Bölüm-18

50 3 0
                                    

Dünya, kadınların acısı üzerine kurulmuş, yükü de kadınların üzerine koymuştu.

Peki kadınlar ne yapıyordu? Acısının geçmesini mi bekliyordu?

Hayır, kadınlar bir ordudur! Beni, seni doğura bilecek bir ordu! Bunun ne demek olduğunu biliyor musun?

Hayır, hayır bilmiyorum. Kadınlar bu kadar güçlü mü?

Kadınlar, güçlü demek bile yetmez, kadınlar gücün ta kendisi....

Okuduğu kitap sıra dışı bir kitaptı. Her okudukça, biz kadınların gücünü kudretini bir kez daha gösteriyordu.

Odasının kapısı çalınması ile yerinden doğruldu. Ayağı yere basıp kafasını kapı tarafına çevirdi.

" Gel." Tok bir ses ile cevapladı.

Kapı yavaş yavaş açıldı. Elinde tepsi gorumcesin yanına geldi.

" Az önce kurabiye yaptı. Yer misin?" Novia güldü. Sımsıcak bir kurabiye kokusu varsa kim itiraz edebilirdi.

Ayağa kalkıp yan tarafına da duran masaya doğru ilerledi. İki tane krem rengi koltuk vardı. Birine kendisi oturdu.

" Buyur yenge gel."

Farah tepsiyi alıp masaya geldi. Kendisi de koltuğa oturmuş, yapmış olduğu enfes kurabiyden bir tane hızla ağzına attı.

" Hmmm, leziz."

" Bende yiyip puanlama yapicam!"

" Ne puanlaması?" Gorumcesine baktı.

" Güzel olmuş mu, olamamış mı diye puanlama yapicam yenge." Tatlı tabağın içinde duran yuvarlak kurabiyden bir tane alıp ağzına attı.
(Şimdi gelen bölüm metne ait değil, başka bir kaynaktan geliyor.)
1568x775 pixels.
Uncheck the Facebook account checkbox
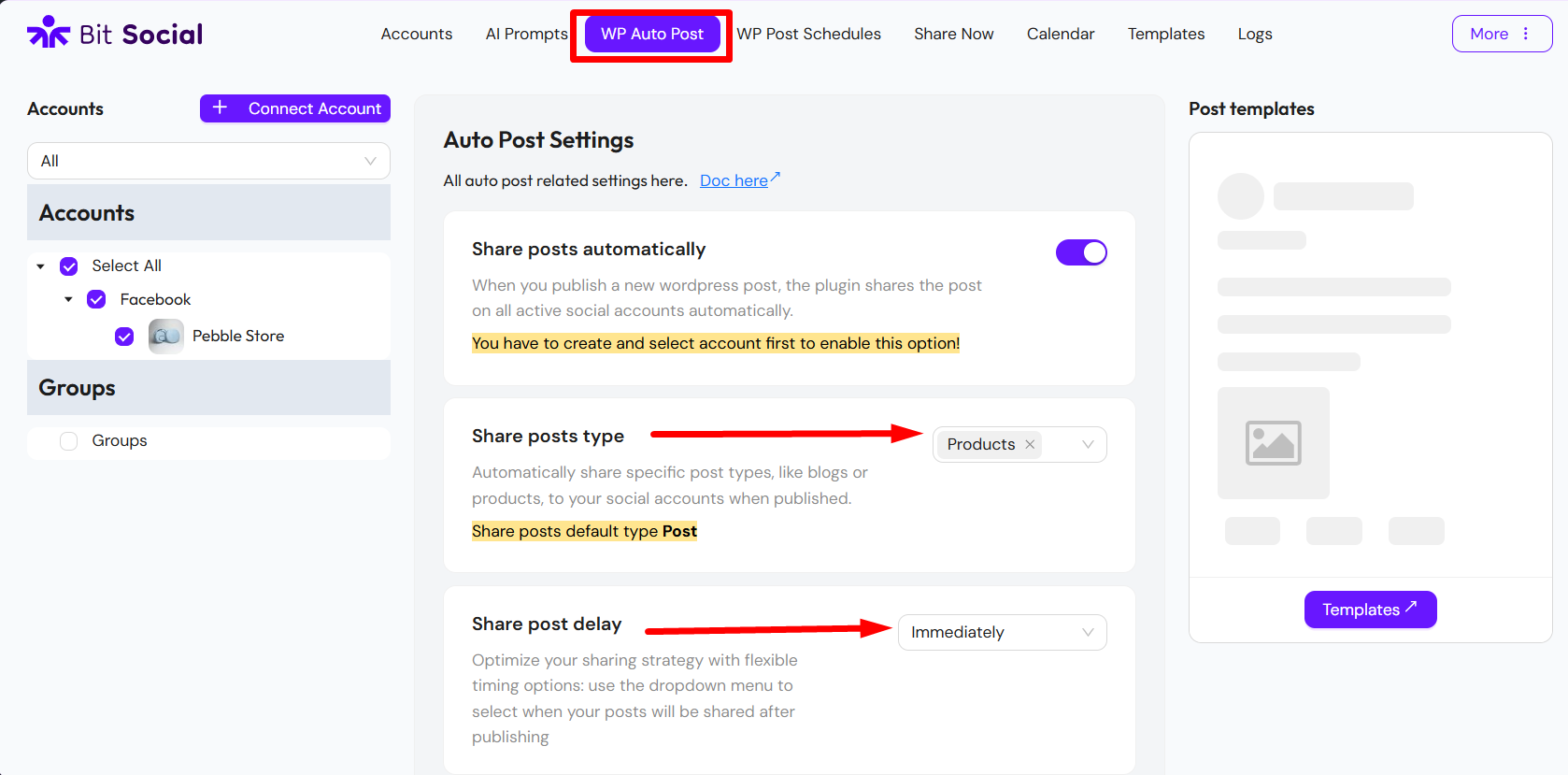[x=96, y=298]
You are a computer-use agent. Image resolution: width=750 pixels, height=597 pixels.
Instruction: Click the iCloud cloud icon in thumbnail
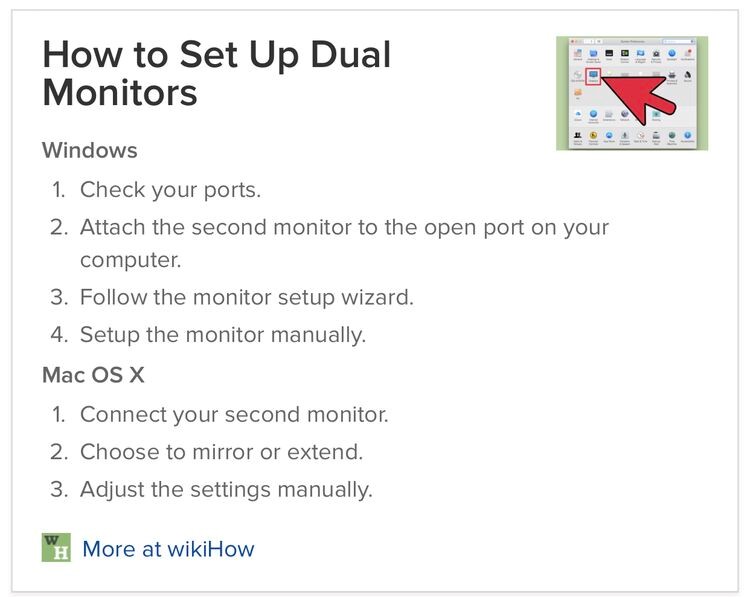(578, 114)
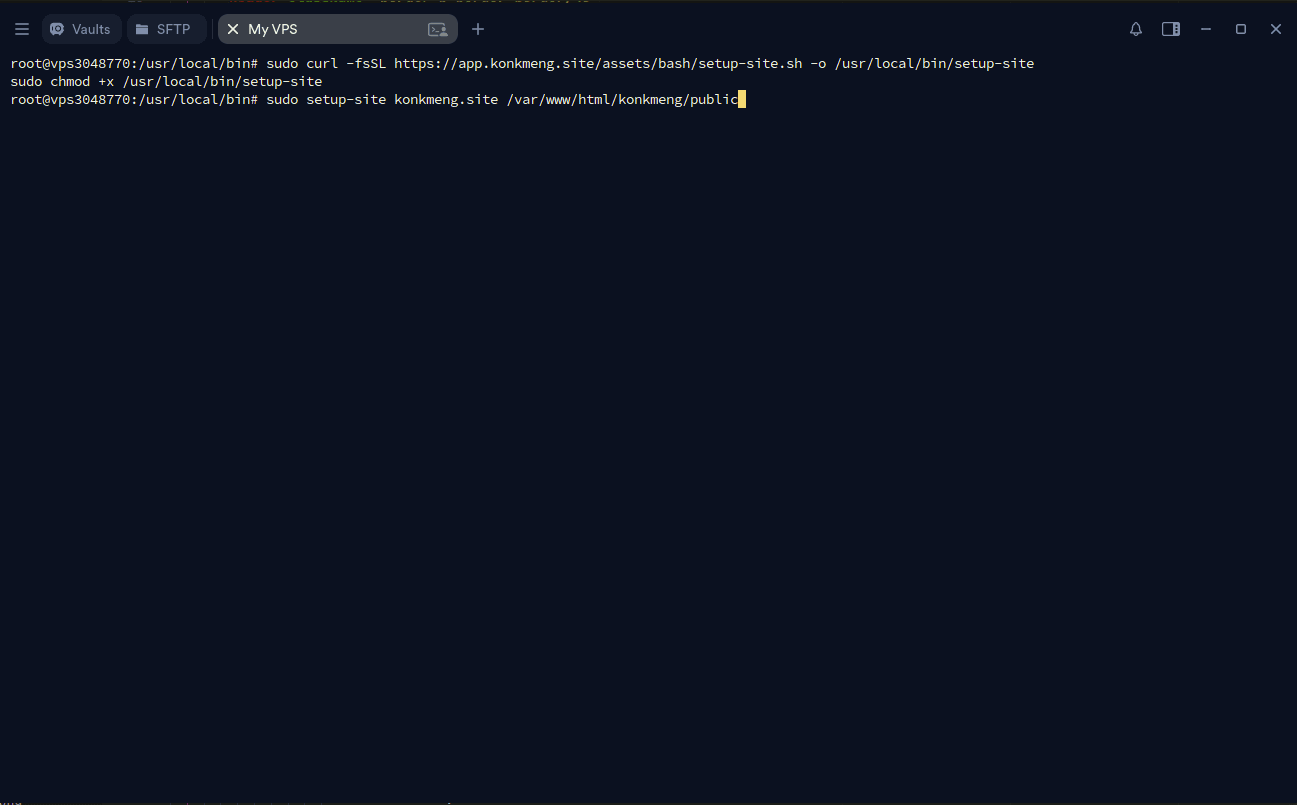Expand the Vaults section

[x=80, y=28]
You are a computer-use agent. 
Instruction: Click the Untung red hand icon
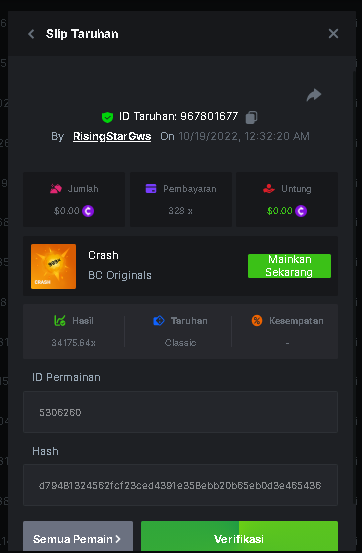269,189
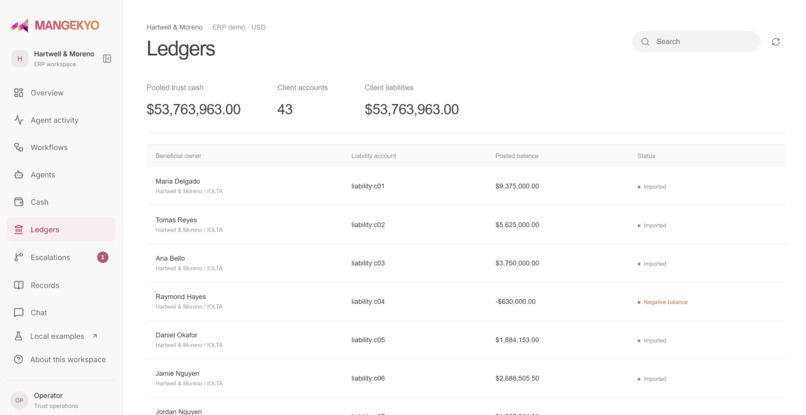The height and width of the screenshot is (415, 806).
Task: Open Escalations with badge count
Action: click(61, 257)
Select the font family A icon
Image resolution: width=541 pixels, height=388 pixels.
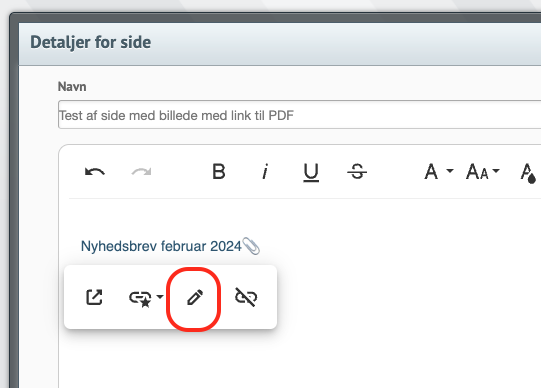(x=431, y=171)
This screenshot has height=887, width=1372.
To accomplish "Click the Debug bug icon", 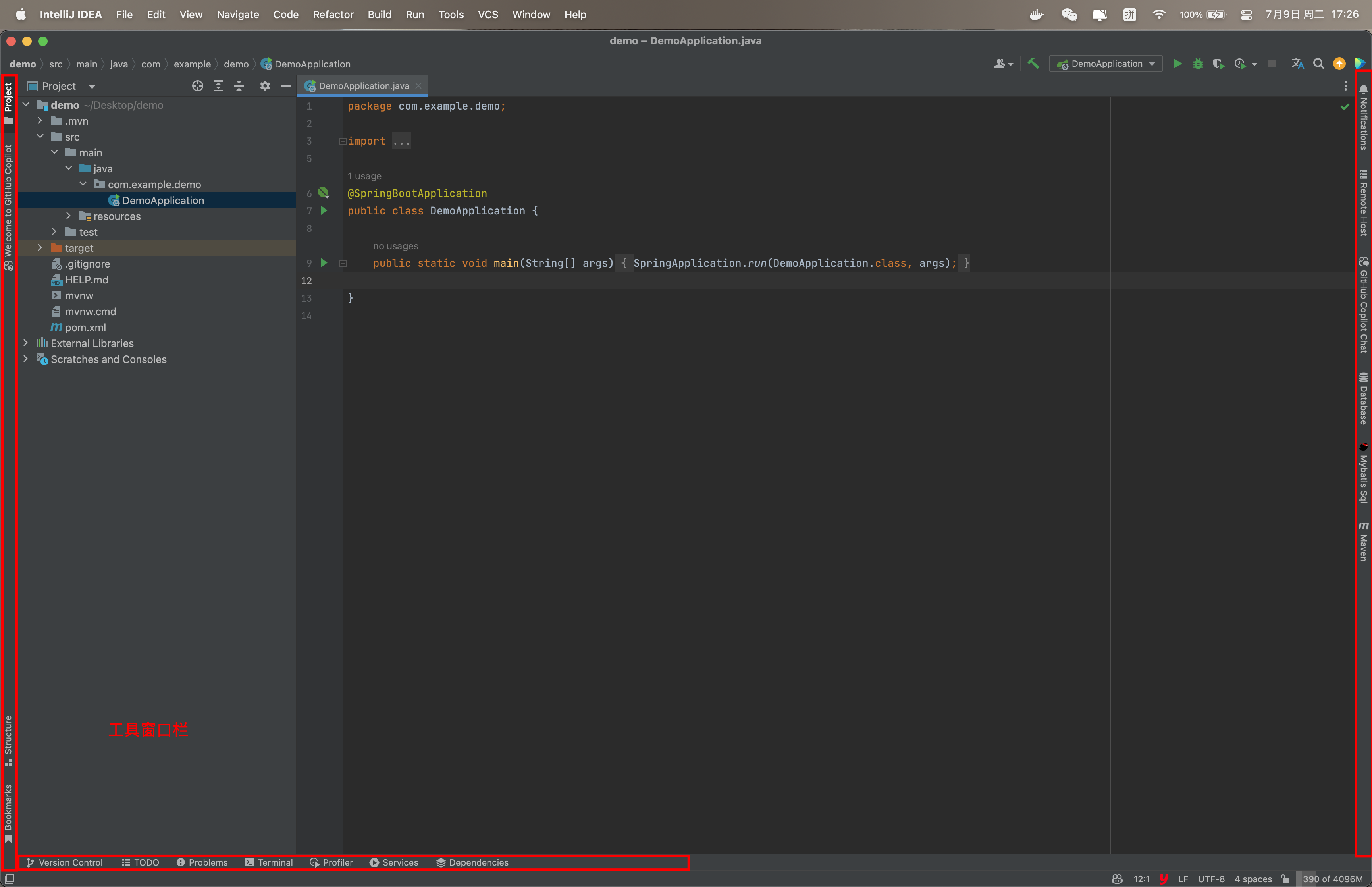I will coord(1198,64).
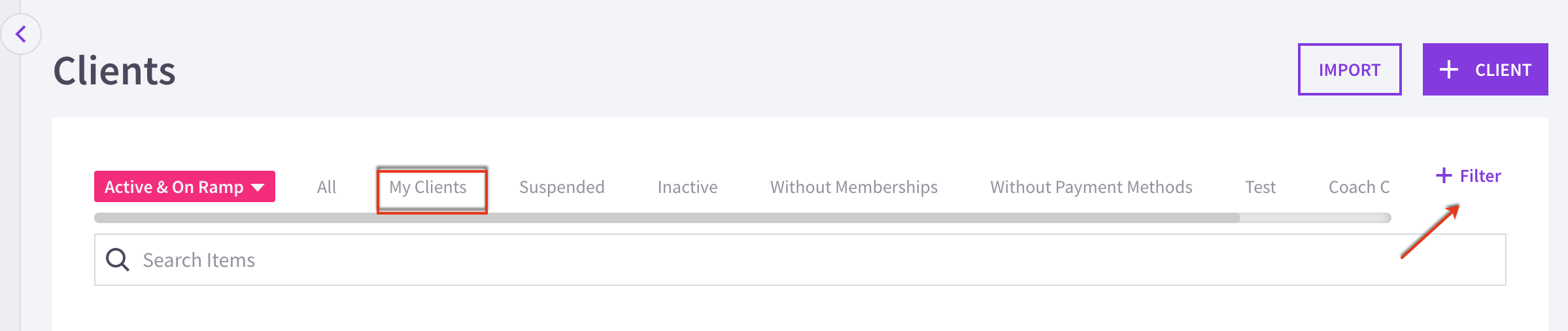
Task: Click the IMPORT button
Action: click(1350, 69)
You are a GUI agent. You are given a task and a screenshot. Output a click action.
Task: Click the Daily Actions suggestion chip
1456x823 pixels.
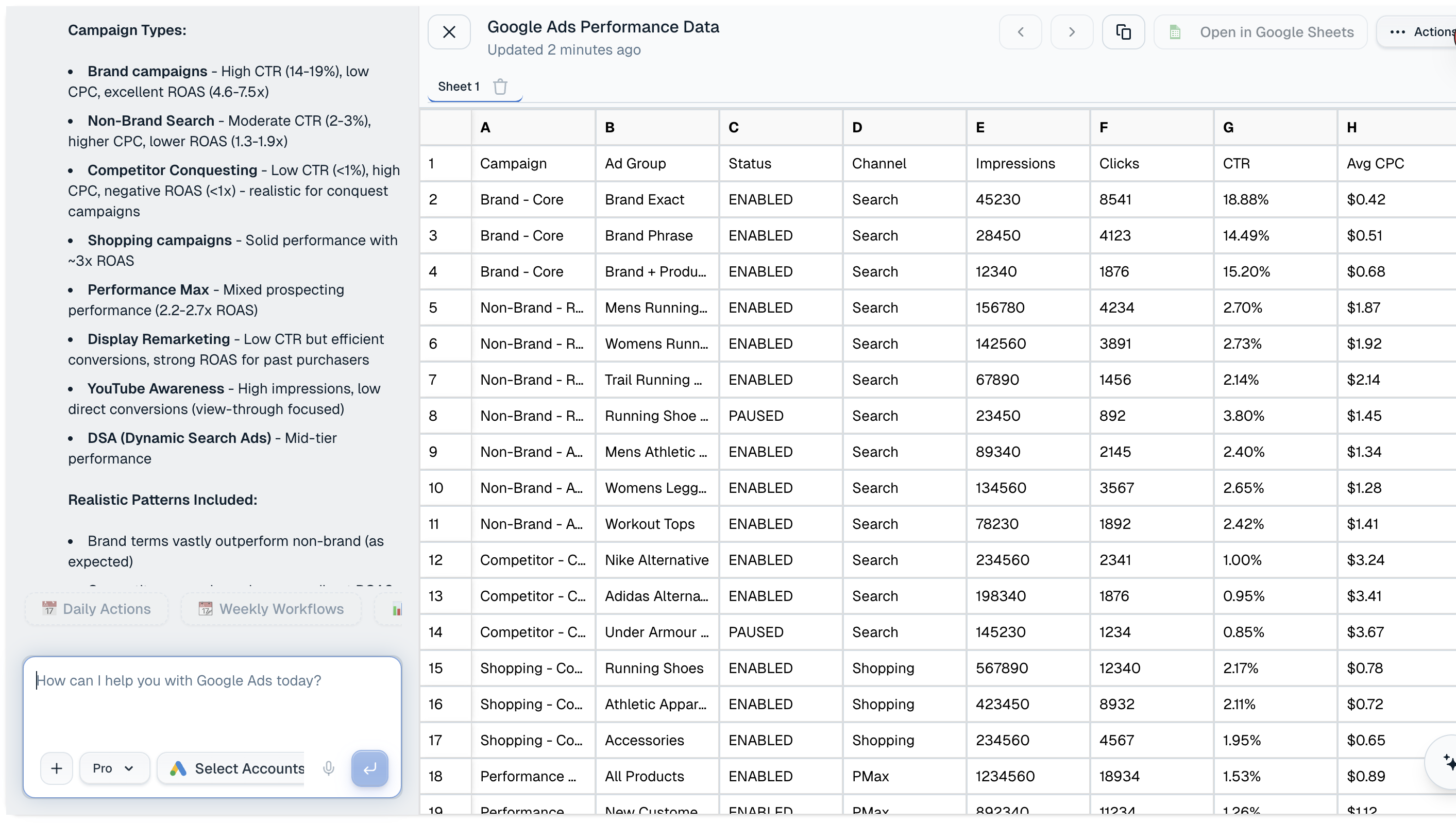(x=95, y=609)
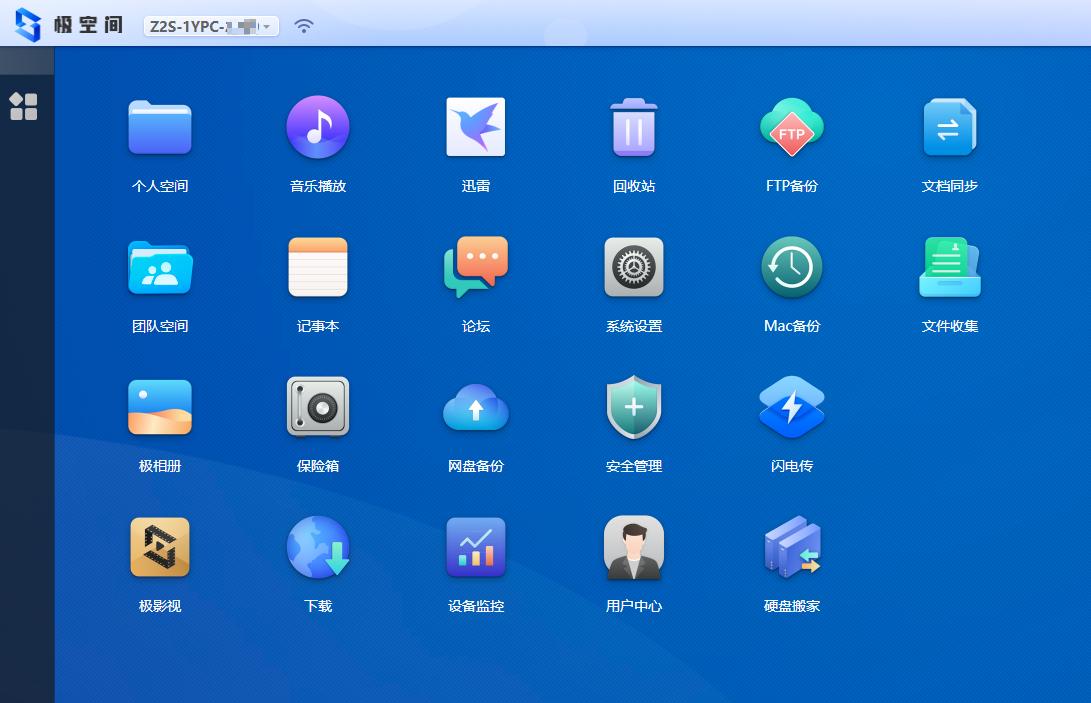Launch the 网盘备份 cloud drive backup
The height and width of the screenshot is (703, 1091).
[x=476, y=408]
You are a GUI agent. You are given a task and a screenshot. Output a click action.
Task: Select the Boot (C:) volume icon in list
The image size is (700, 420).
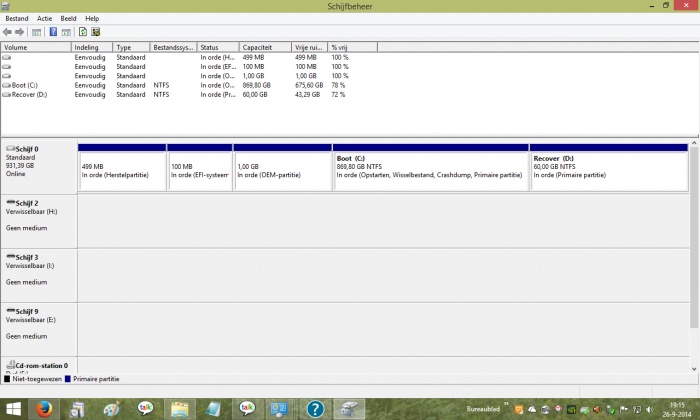coord(7,85)
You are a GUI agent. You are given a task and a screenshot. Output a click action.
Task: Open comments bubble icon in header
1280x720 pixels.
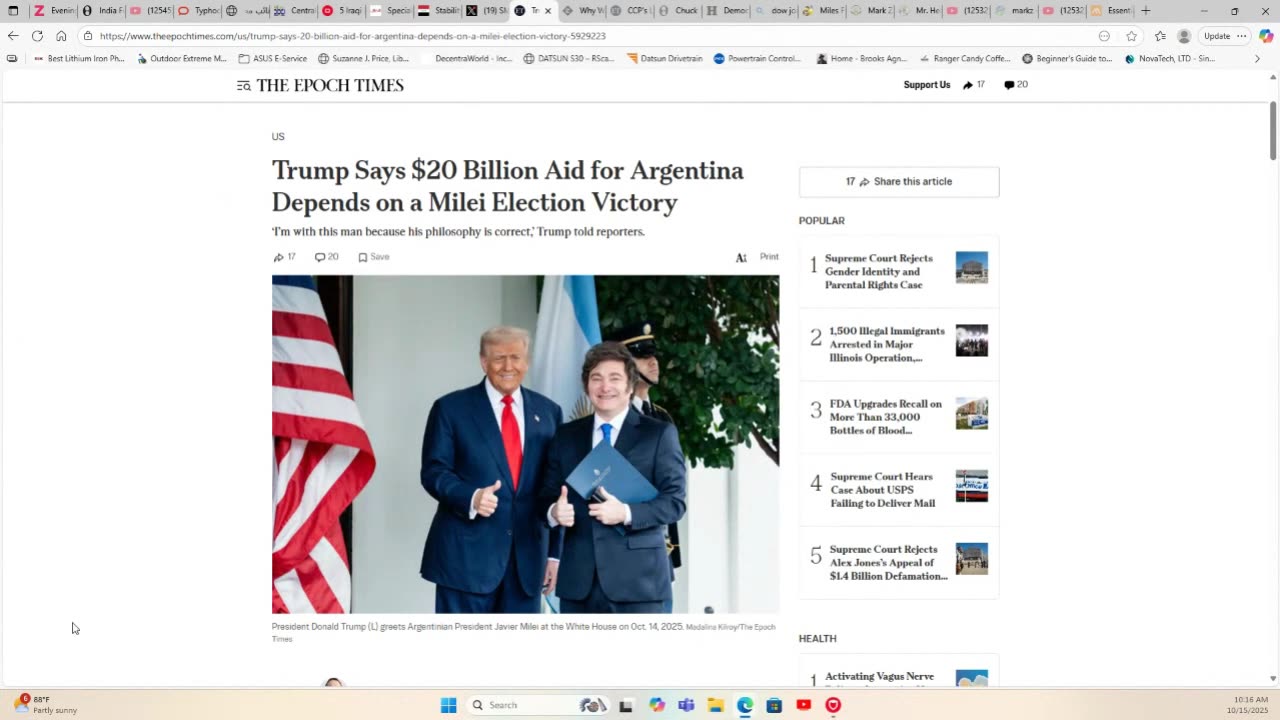pos(1009,85)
Aman Allah'ım, bu neydi böyle, ağzıda dağıliyordu resmen. Tadıda... Hmm... Efsaneydi. Yengesi baya baya maharetliydi.

" Hmm, puan kiriyorum yengecigim?" Dudağını büzerek söyledi.

" Aa, ama niye? Çok güzel tadı!" Bir kurabiyeye birde Novia ya baktı. İyiyde tadı güzeldi ki!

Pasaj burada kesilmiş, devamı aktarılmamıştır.